The agreement offers hope that hundreds of Chilean families may know the fate of relatives who "disappeared" following the 1973 military coup, after decades in which this information has been concealed by those responsible for their abduction, torture, and murder. However, it is now up to the armed forces and the police to comply with their agreement to provide the fullest information possible on the whereabouts or fate of the "disappeared" within the stipulated six-month period. The value of the agreement depends on the armed forces keeping their word.

Those who collect or receive this information, both in the armed forces, the police and the churches, will be protected by professional secrecy. This means that they may not be bound to reveal their sources to the courts, and indeed are obliged to keep their identity secret. At the end of the six-month period the information will be provided to President Ricardo Lagos, who will ask the Supreme Court to appoint special judges to locate, exhume and identify the bodies and establish the date and cause of death.

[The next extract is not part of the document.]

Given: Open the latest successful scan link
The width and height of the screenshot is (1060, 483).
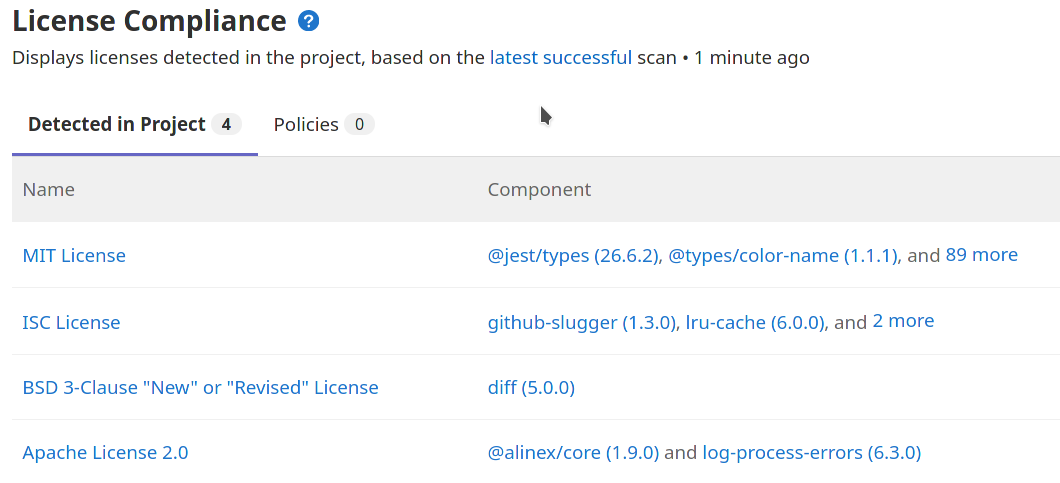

While the law bars those who receive information from divulging their sources, it does not punish those who conceal information or refuse to cooperate with the courts. Participants in the Mesa de Dialogo discussed but were unable to reach a consensus on this point. This serious omission may be rectified in the future, however, as it was agreed that President Lagos may, after reviewing progress in implementing the agreement in six months' time, introduce "complementary measures" if he thinks them necessary.

The norm of secrecy is intended to encourage those who have information to provide it without fear of self-incrimination. It does not restrict the action of the courts. The preamble to the implementing law passed on June 21 says explicitly that it is up to the courts to decide whether, or when, to apply Chile's amnesty law, which covers crimes committed between 1973 and 1978. While the dominant view in the judiciary is that the amnesty is applicable once the fact of death and the identity of those alleged responsible have been established, some judges have ruled the amnesty inapplicable since under international law crimes against humanity are not subject to amnesties or statutes of limitation. Given the scale and severity of the abuses committed under Pinochet, Human Rights Watch agrees with the latter view.

Nor does the amnesty law in any way allow the armed forces or the police to ignore the agreement's requirements. Since the amnesty law forms no part of the agreement, the armed forces or the police would be violating the terms of the agreement if they were to withhold information as a means of protesting court decisions adverse to their members or former members.

In what is perhaps the most important statement in the agreement, the armed forces and the police acknowledged "the responsibility of agents of organizations of the State" for grave human rights violations during the military regime. Human Rights Watch welcomes this as the armed forces' first acknowledgment of responsibility for the atrocities committed under Pinochet's dictatorship. It is still not a perfect acknowledgement of responsibility, however. Notably, the language of the statement does not do justice to the fact, clearly established by the Rettig Commission in 1991, that the human rights violations were systematic and carried out as a matter of state policy. Moreover, the statement can be easily construed to mean that the agents who committed the abuses did not enjoy official support, whereas, in fact, the full resources of the state were used to cover up or legitimize crimes against humanity. In addition, the statement should have included a specific reference to the gravest abuses committed, such as "disappearances," extrajudicial executions, and torture.